Sample response. Error: pKa is not read from the equivalence point pH. The equivalence point pH is above 7 and reflects the hydrolysis of the conjugate base — it is a different quantity from pKa. Correct method: the pKa is read from the pH at the half-equivalence point, which is at volume Vₛₖ/2. At this point exactly half the acid has been neutralised, so [HA] = [A⁻], the Henderson–Hasselbalch log term equals zero, and pH = pKa.

Marking notes. 1 mark: identifying the error (pKa ≠ EP pH). 1 mark: stating pKa = pH at Vₛₖ/2 (half-equivalence point). 1 mark: explaining why (at Vₛₖ/2: [HA] = [A⁻] so log([A⁻]/[HA]) = 0 ⇒ pH = pKa).

Sample response. Feature 1: The starting pH is higher than expected for the given concentration — a weak acid is only partially ionised, so [H⁺] < c and pH > −log(c). Feature 2: There is a buffer plateau (gradual rise) before the equivalence point, where HA and A⁻ coexist; a strong acid shows no buffer region because it has no conjugate base with buffering capacity.

Marking notes. 1 mark per feature. Accept: starting pH above what a strong acid would show; presence of buffer plateau before EP; equivalence point pH above 7 (indicates basic salt from weak acid); smaller pH jump compared to strong acid.

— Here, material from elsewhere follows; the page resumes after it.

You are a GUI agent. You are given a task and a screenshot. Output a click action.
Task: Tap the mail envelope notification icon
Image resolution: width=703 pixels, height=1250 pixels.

Sample response. All three indicators are suitable for a strong acid + strong base titration. This type produces a very large pH jump (approximately pH 4–10) centred at pH 7, so the transition ranges of all three indicators — methyl orange (3.1–4.4), BTB (6.0–7.6), and phenolphthalein (8.3–10.0) — all fall within the jump region. Any of them will give an accurate endpoint.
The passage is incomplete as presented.